CHAPITRE CXXXIV

7 minutes de lecture

Je l'ai regardée partir sans bouger. Dans ma tête, j'étais déjà en train de peser le pour ou le contre et tout allait très vite.

'Je continue ou je rentre ?'

Quand elle est descendue, elle a tourné la tête dans ma direction, nous avons échangé un dernier regard et elle a serré le poing en me faisant un petit signe d'encouragement de la tête. Je lui ai souri et elle a disparu.

Je me suis levé, j'ai pris mon sac, enfilé mon blouson et je me suis dirigé vers la porte de la voiture. J'avais pris ma décision.

J'ai une heure, 59 minutes exactement, pour me rendre gare de Lyon, c'est plus qu'il ne m'en faut mais il ne faut tout de même pas traîner !

...

A 11 h 39, le train démarrait et bien assis dans mon siège, mon blouson sur moi, je sentais à nouveau l'ivresse de aventure m'envahir.

A quoi cela tient-il ? A presque rien, la rencontre d'une personne bonne qui a eu pitié de moi et qui a décidé de m'aider.

'Oui, sans cette femme, tout serait fini et je serais peut-être déjà sur le chemin du retour à Nantes...'

Depuis un moment déjà je sens mon estomac faire des siennes. Il est presque une heure et comme n'importe quel lycéen, passé midi, je meurs de faim. J'ai très faim mais peu d'argent car avec ces vingt euros miraculeux, il faut que je prenne mon billet pour Martigues et je sais qu'il coûte 8€60 donc il est hors de question que j'aille dévaliser le wagon-bar ! Je me résigne à grignoter le plus lentement possible quelques gâteaux secs que j'ai eu la prévoyance d'emporter avec moi ; avec quelques gorgées d'eau pour apaiser ma soif, cela constituera mon déjeuner.

'Je vais presque regretter la cantine du lycée !'

Je regarde le paysage par la fenêtre pour tromper le temps. Depuis un moment nous sommes dans la vallée du Rhône et je suis surpris de constater à quel point il y a autant d'industrie lourde, sidérurgique mais surtout chimique, et cela ne me donne pas envie d'habiter là.
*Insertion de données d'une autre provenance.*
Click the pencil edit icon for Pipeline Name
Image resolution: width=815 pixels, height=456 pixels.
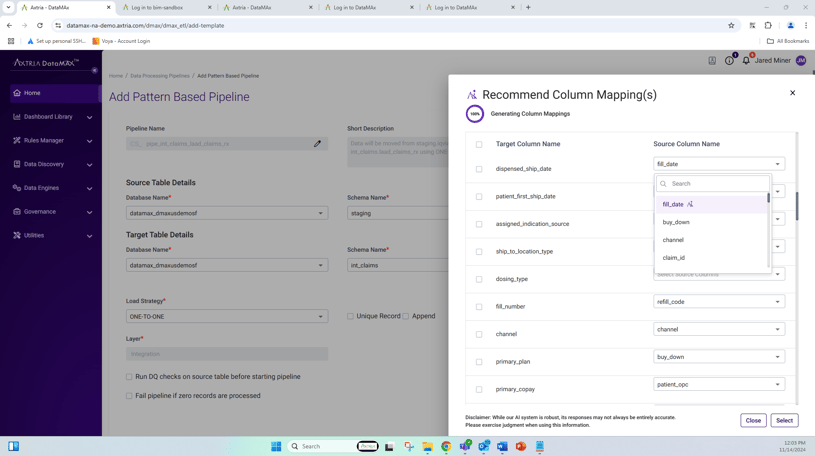click(x=318, y=144)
Heureusement quand la vallée s'élargit, les paysages sont souvent plus riants et dépaysants pour moi. Il fait beau et on ne dirait pas que nous sommes en hiver. Pendant un instant, je pense à Sophie, à Léa et Thibaud qui ont certainement cherché à me joindre et qui doivent être inquiets car je ne leur ai pas répondu mais je n'y peux plus rien alors je hausse les épaules. Comme dirait Stéphane, quand le vin est tiré, il faut le boire...

Je somnole légèrement mais il est hors de question que je m'endorme. J'ai coincé mon sac entre mes pieds et je n'ai pas quitté mon blouson. J'ai retenu la leçon, nous sommes dans le monde réel, pas celui des Bisounours et je dois veiller sur moi et ne compter sur personne. Triste réalité mais il faut l'intégrer pour survivre...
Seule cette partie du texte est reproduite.